The support system for the housing sector- the U.S. economy- may be also be improving. Recent economic releases indicate that the economy is contracting at a slower pace in the second quarter than in the previous two quarters. GDP fell by 6.3 percent in the fourth quarter of last year and 6.1 percent in the first quarter of this year. We expect GDP to contract by 2 to 3 percent in the second quarter.

Positive economic news has been hard to come by in recent months but some economic indicators are improving. On the consumer side of the economy, chain store sales were up 0.7 percent in April, the first increase since September 2008. Perhaps more importantly, the University of Michigan’s consumer sentiment survey for April was up 7.8 points and has increased for 2 consecutive months. The improvement in sentiment was led by an increase in expectations. A meaningful increase in consumer confidence suggests that the economy might be poised for recovery. On the business side of the economy, the ISM manufacturing index was up to 40.1 in April compared to 36.3 in March. This index has increased for four consecutive months, a welcomed development. The employment situation may also be improving. Weekly jobless claims for unemployment insurance have trended downward to 601,000 for the week ending May 2 from a cyclical high of 674,000 for the week of March 28.

These positive developments were bolstered by remarks made by Federal Reserve Chairman, Ben Bernanke when he testified before Congress this past week. He stated that he expects economic activity to bottom out, then to turn up later this year. He also noted that the housing market is beginning to stabilize.

Improvements in the financial markets are also in line with our expectation for the downturn to wind down towards the end of the year. Long term yields are now higher than short term yields; credit spreads have narrowed and the stock market has advanced these past several months.

Government intervention directed at stimulating the economy and improving the financial markets has been effective. The $787 stimulus program (via tax breaks and public spending) has helped slow the pace of economic contraction. The Federal Reserve’s efforts to keep interest rates near historic lows has kept borrowing costs down and new foreclosure mitigation programs are beginning to show promise in limiting the number of foreclosure filings.

At first glance, the worst may be over for both the housing markets and the economy. But before we book a flight to Disney World, let’s dig a bit deeper; there still remain problems.
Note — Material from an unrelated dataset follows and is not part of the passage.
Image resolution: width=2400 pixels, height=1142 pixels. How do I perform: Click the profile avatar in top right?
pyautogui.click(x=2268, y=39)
According to estimates, over 20 percent of homeowners are underwater (i.e., their loan balances exceed the value of their homes) and home values continue to fall so that percentage may get worse. There also remains an oversupply of homes in the housing sector, exerting downward pressure on home values. Foreclosures also continue to mount, depressing home values further.

In addition, the Treasury Department’s stress tests for banks receiving government assistance indicate that a number of large financial institutions need to raise more capital to meet government requirements as well as survive the economic downturn. Bank of America recently announced that it needs $34 billion in additional capital. And although weekly jobless claims have dropped, the economy shed a whopping 539,000 jobs in March while the unemployment rate climbed to 8.9 percent. The pace of contraction for the economy may be slowing, but the economy is still contracting, creating a poor backdrop for housing activity.

Again, the worst may be behind us for the economy and housing markets. There are two reliable leading indicators that suggest this is true-the stock market and housing starts. Most equity market indices have advanced these past several months. Stock market rallies usually lead economic recoveries as investors anticipate better economic times ahead. Similarly, single family housing starts have stabilized and homebuilder stocks have inched upward. In past recessions, a recovering homebuilding industry precedes a housing and economic recovery.

Whether the housing recovery occurs late this year or early next year, it is likely that the rebound will be modest. The housing sector has endured too much pain over the past several years to recover in a relatively short period of time. We expect an unexceptional recovery at best.